Via Beau Evans of the New Orleans Times-Picayune, Atlanta Mayor Keisha Lance Bottoms said while answering questions from a reporter she wanted to see “anybody other than the Saints” in the Super Bowl which is coming to her city.

After saying she didn’t have a preference who came to Atlanta for the game, she added: “As long as it’s not the Saints, I’m happy.”

“I know there’s going to be a bounty on my head for saying that,” she added.

She played it off as a joke, but if Bottoms was actually making a Gregg Williams-era reference that the Saints were injuring opponents in exchange for money and not just using the words in a generic sense, you almost have to respect her football memory enough to justify the shot.

Of course, local politicians in New Orleans had to fire back, because you can’t just have one side pandering.

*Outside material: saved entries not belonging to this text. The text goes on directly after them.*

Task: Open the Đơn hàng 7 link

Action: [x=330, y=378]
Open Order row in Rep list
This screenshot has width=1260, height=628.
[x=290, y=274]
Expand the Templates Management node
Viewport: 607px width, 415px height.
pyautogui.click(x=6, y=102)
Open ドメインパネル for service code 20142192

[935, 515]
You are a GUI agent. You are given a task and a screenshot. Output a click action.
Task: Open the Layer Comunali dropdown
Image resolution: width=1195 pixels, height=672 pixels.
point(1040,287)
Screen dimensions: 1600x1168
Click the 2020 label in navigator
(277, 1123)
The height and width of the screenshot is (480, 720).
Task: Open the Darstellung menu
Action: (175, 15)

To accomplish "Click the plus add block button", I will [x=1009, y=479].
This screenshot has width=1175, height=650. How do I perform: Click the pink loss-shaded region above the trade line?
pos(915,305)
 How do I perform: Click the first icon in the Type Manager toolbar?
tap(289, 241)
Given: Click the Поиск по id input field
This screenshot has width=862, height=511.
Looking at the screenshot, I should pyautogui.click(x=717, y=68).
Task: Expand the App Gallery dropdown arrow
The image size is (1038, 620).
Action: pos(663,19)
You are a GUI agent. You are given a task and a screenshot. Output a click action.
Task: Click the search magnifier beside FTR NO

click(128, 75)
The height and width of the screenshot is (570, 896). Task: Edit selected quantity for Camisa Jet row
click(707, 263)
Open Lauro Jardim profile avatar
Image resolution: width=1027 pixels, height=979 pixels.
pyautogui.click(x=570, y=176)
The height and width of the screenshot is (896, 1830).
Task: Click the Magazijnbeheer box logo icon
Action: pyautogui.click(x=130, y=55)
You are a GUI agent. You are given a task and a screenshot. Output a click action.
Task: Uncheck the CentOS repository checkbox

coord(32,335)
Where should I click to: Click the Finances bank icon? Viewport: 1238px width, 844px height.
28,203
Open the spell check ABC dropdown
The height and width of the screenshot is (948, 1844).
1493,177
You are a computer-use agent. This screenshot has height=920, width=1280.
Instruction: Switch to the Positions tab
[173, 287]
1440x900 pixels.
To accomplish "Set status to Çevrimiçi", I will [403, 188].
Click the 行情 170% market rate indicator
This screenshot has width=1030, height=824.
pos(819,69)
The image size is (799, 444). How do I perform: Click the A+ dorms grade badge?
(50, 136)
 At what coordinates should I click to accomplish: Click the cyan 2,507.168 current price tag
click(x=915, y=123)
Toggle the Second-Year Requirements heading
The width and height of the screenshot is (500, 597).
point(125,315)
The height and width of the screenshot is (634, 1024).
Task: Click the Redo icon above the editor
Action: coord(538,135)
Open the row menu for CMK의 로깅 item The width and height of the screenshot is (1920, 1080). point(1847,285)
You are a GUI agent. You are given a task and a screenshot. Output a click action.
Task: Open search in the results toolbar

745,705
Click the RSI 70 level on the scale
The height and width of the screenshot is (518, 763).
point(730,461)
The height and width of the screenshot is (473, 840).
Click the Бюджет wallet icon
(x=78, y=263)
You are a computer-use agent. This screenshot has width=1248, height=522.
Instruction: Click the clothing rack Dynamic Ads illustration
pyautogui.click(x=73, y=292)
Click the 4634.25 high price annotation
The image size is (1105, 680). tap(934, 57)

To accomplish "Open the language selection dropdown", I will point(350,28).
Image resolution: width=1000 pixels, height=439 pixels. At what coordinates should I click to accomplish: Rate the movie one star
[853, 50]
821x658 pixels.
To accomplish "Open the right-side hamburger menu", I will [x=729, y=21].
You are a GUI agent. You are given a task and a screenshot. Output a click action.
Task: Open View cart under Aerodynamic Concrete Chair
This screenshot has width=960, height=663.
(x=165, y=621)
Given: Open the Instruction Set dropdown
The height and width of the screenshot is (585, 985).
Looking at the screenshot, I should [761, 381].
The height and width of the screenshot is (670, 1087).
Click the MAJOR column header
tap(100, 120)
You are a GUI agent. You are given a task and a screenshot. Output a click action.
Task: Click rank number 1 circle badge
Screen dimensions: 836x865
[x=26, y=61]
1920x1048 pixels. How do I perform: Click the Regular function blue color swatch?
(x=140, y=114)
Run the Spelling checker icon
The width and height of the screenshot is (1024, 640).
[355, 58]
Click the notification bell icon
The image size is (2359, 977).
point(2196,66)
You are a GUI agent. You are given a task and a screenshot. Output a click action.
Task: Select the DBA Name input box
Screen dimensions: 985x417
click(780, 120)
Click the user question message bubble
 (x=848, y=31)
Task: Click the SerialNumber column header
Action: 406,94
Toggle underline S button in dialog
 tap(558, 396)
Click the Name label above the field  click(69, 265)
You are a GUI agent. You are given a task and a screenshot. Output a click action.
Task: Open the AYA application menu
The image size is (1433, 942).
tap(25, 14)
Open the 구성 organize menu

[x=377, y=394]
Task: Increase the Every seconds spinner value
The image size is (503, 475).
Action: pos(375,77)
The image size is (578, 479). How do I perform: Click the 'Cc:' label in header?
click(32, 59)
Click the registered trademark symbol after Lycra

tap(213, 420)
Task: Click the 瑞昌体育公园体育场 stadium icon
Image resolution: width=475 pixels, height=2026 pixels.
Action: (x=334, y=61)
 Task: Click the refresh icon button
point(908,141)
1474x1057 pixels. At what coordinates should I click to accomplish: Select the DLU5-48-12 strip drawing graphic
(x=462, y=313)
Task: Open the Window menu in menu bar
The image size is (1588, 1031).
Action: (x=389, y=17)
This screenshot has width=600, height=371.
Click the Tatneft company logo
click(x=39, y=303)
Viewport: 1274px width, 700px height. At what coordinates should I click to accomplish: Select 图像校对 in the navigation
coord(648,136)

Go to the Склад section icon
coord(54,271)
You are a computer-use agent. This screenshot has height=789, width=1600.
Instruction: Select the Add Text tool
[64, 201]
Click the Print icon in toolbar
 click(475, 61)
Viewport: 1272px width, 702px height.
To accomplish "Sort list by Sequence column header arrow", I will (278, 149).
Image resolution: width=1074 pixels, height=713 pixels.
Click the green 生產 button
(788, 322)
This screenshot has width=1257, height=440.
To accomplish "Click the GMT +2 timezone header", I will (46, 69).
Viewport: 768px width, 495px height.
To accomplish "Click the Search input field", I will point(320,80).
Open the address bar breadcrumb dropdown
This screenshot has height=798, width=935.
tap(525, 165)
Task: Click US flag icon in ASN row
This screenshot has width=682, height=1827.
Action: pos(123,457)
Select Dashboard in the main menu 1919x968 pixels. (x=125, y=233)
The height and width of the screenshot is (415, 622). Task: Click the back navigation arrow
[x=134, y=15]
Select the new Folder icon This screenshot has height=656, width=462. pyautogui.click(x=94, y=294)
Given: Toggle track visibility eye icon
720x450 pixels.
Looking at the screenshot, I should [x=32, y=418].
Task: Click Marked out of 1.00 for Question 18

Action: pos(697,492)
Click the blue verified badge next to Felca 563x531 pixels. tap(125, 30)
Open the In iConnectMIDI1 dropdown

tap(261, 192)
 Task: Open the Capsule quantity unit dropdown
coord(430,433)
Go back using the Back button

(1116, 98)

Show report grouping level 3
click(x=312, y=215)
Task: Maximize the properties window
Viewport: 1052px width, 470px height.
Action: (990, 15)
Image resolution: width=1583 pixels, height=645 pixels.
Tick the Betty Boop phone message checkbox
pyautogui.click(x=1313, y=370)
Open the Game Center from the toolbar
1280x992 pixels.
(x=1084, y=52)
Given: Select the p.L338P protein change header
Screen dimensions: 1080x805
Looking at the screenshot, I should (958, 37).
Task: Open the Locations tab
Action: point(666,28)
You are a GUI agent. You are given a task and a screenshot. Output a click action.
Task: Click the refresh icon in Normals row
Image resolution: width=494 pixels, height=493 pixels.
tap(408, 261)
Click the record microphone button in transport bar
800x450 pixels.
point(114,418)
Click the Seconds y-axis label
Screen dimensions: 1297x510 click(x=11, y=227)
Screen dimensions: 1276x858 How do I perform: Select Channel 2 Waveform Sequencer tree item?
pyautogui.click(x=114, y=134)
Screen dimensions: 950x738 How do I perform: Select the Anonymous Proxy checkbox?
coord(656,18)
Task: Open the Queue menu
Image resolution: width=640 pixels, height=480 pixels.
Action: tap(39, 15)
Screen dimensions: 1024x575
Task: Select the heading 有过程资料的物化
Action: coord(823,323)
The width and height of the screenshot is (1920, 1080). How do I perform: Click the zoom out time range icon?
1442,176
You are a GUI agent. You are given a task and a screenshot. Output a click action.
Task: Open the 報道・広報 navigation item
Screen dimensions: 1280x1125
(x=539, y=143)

New Orleans City Councilman Jay Banks, preparing a re-election bid apparently, was ready.

“I’m disappointed that she felt that way,” Banks said, “but we are still coming. And it’s not our fault that her team sucks.”

“I mean, if they could win, then they wouldn’t have this problem. At the end of the day, don’t get mad with me. Don’t hate the player, don’t hate the game, learn how to play the game better.”

This is actually refreshing, because it hasn’t devolved into a corny bet between mayors of locally famous food products, and if local politicians are going to insult each other, it also makes you wonder what we’re missing with the Bears and Eagles crashing out of the playoffs so soon.